Face Recognition Technology


Kautzer


Smile for the
camera.” It’s a phrase that has attained a permanent (albeit fluid) place in our
colloquial American lexicon. Rooted in the amateur photography of family and
friends, it has now become a sarcastic catch- phrase uttered when under the gaze
of surveillance cameras in banks, gas stations, parking lots, and shopping
malls. Government buildings, schools, parks, hospitals, and busy street
intersections no longer escape the gaze either. Surveillance cameras are
everywhere.
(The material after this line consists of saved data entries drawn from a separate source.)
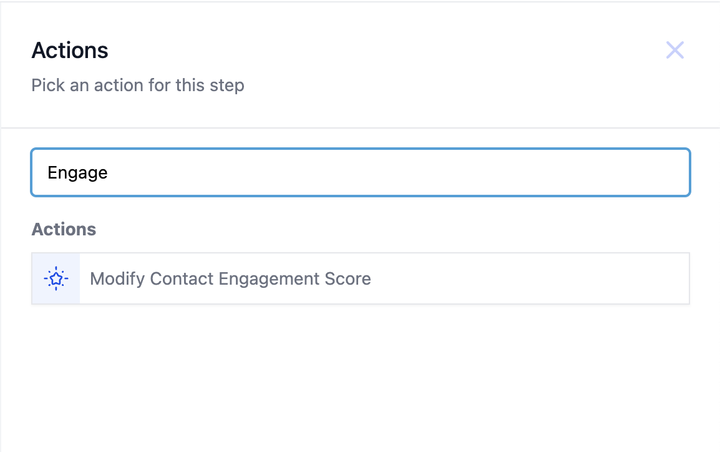Click the Pick an action for this step subtitle
The width and height of the screenshot is (720, 452).
pyautogui.click(x=138, y=85)
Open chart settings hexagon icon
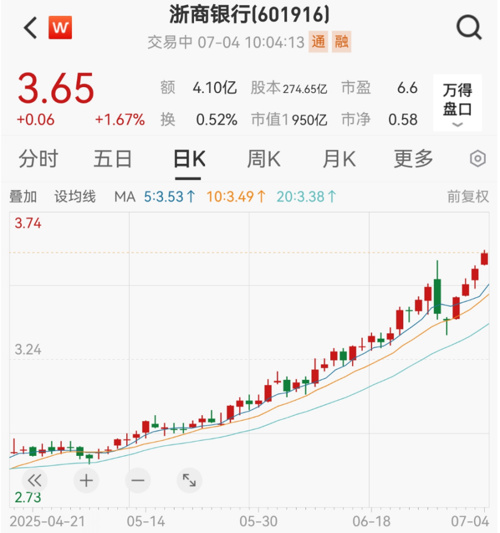The width and height of the screenshot is (500, 533). (x=478, y=158)
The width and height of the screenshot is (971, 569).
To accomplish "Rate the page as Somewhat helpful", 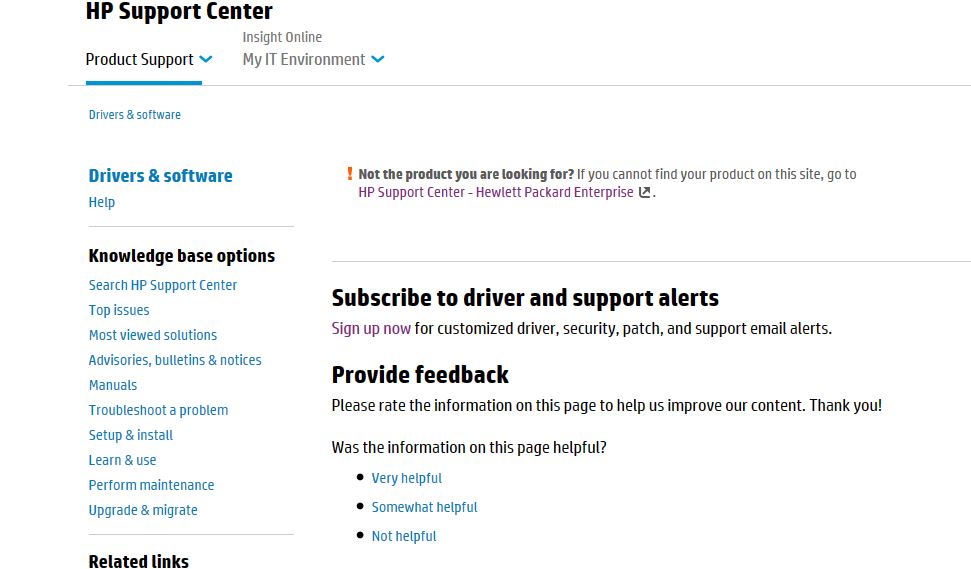I will 425,507.
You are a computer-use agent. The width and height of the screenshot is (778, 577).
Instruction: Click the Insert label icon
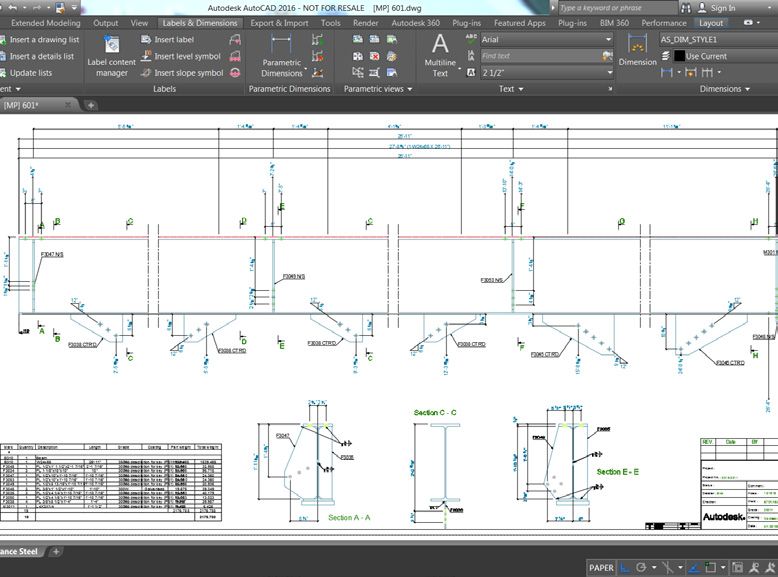[x=145, y=40]
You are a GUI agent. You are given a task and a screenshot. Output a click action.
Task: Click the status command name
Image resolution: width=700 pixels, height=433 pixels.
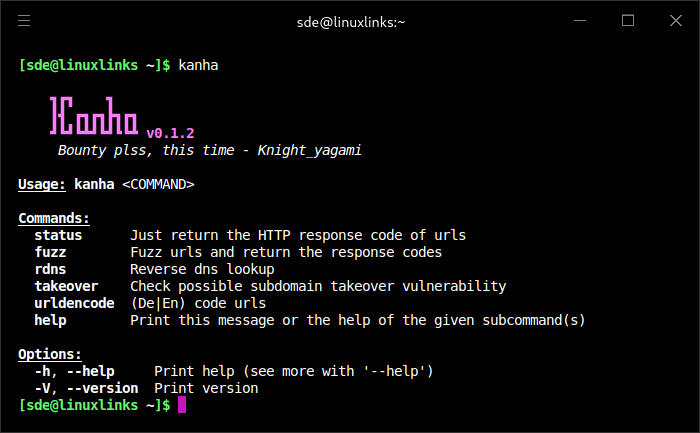pyautogui.click(x=58, y=235)
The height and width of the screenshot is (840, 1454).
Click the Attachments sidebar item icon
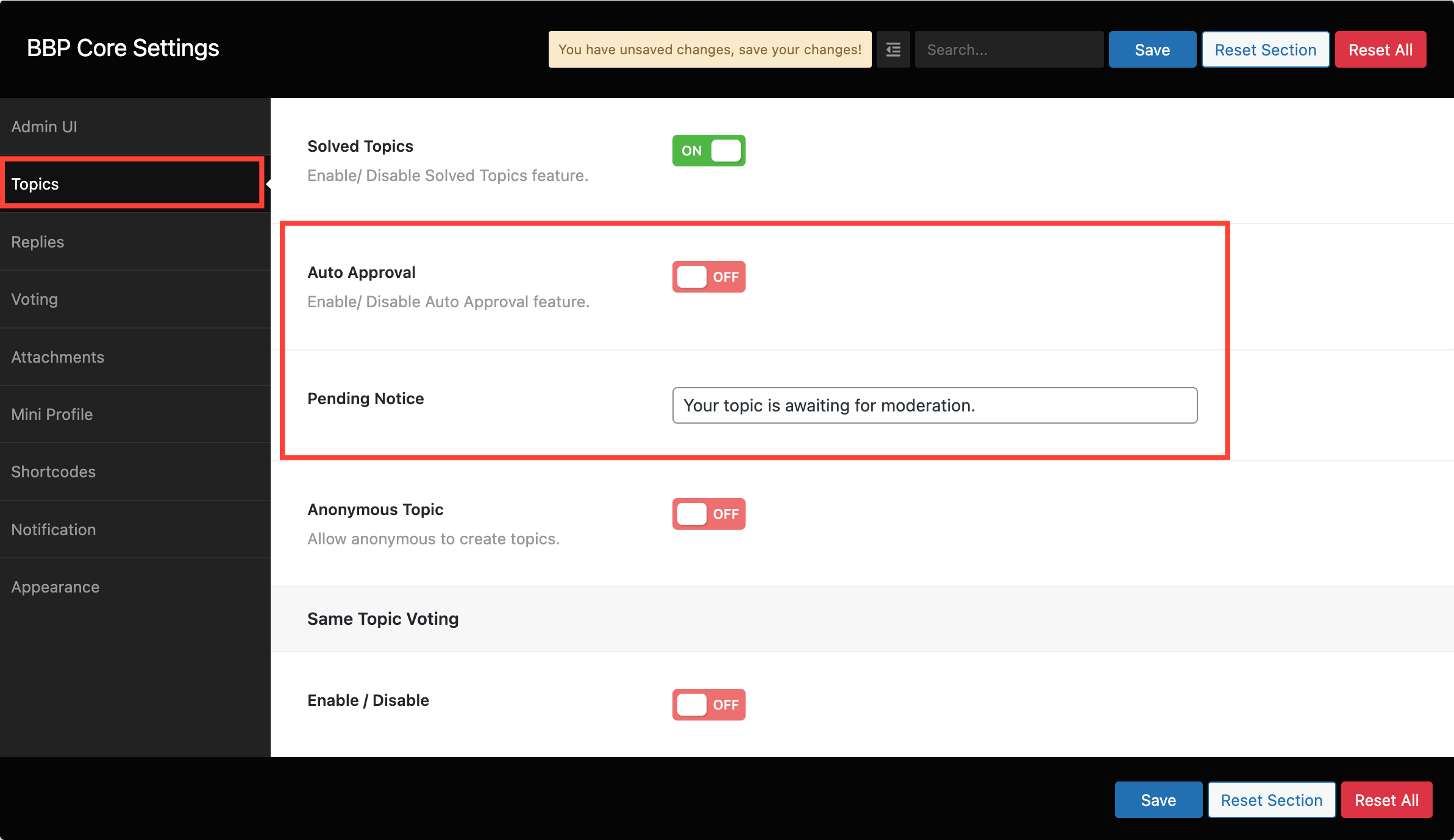click(x=57, y=356)
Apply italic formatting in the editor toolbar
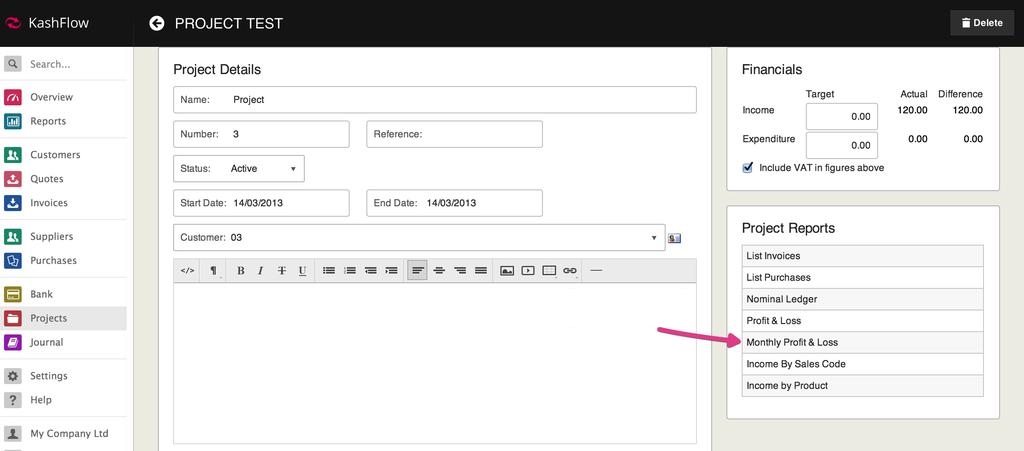1024x451 pixels. click(x=260, y=270)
As disturbing as this phenomena might be, the next phase of video
surveillance employing Face Recognition Technology is sure to send a chill down
your spine and through the body politic.

By creating a
template of our facial configurations (e.g., the length of the nose, angle of
the jaw, etc.) Face Recognition Technology (FRT) functions much like other
biometric technology such as iris scanning, using biological features for
recognition purposes. According to one manufacturer of FRT, Visionics, the
technology “can find human faces anywhere in the field of view and at any
distance, and it can continuously track them and crop them out of the scene,
matching the face against a watch list. Totally hands off, continuously and in
real-time” (www.visionics.com).

This makes face
recognition surveillance qualitatively different from other biometrics in at
least one important respect: it can and does take place without our knowledge.
Last February, over 60,000 people entering the Raymond James Stadium in Tampa
Bay for the Super Bowl game were unknowingly filmed by tiny cameras equipped
with FRT. Each facial image was digitized and checked against a database, making
the event the biggest police line-up in history.

Since September
11, the proliferation of FRT has been rapid, moving most notably from places
like airports (Logan Airport in Boston, T.F. Green Airport in Providence, Rhode
Island, Fresno Airport in California, and Palm Beach International Airport in
Florida) into the public spaces of Miami, Tampa Bay, and LA.

The
non-participatory or “hands off” aspect of the technology has led the courts to
consider FRT non-intrusive, hence constitutional. This is a dangerous mistake
and the ACLU has been unsuccessful in challenging it.

Thus far, the
ACLU’s argument has been two-fold. First, they assert that FRT’s margin of error
is so great as to be de facto ineffective. Additionally, they claim that
false positives (i.e., wrongly identifying someone as a threat and subsequently
arresting or searching them) violate the fourth amendment rights of individuals
against unreasonable search and seizure. While the effectiveness of FRT is
debatable, the ACLU is right to find “false positives” unnecessarily intrusive.

Unfortunately,
this approach doesn’t address the aggregate “chilling effect” this surveillance
will have on the public sphere. The ACLU defends our individual rights and
liberties, but cannot ensure those extra-constitutional components of social
practice essential to a functioning democracy.

Thus, the ACLU
can defend the freedom of the press, but cannot address the anti-democratic
effects of a near monopolistic corporate media that marginalizes investigative
journalism and willingly propagandizes for government or corporate interests. It
can defend our right to privacy (i.e., against unreasonable searches of home or
person), but not our anonymity when participating in the public sphere. The
latter protects us against intimidation and “black listing” by state
intelligence agencies and corporations. One need only look to the effects of the
U.S. Army’s domestic intelligence program in the 1960s or the FBI’s COINTELPRO
(1956-71) witch- hunt to see the disastrous effects of state surveillance of
legal political activity.


Imagine what
would have happened had FRT been operative during the abolitionist, labor,
women’s suffrage, civil rights, and anti-war movements. How many would have
declined to take a leaflet, walk in a march, or participate in a rally if they
knew the State was monitoring them as a single, identifiable individual? The
growth of these movements hinged on the anonymity of the curious and uncommitted
to investigate, engage, and perhaps join them without fear of repercussions or
need of explanation.

Employing FCT in
public spaces fosters mistrust and non- participation, further eroding an
already endangered civic culture. The task of preventing this surveillance of
public spaces is one we must take up. Our strategy can begin by vigorously
participating in and thereby strengthening exactly that which is under
attack—the public sphere itself.    Z



 

Chad
Kautzer heads the Social Justice Alliance in Stony Brook, New York.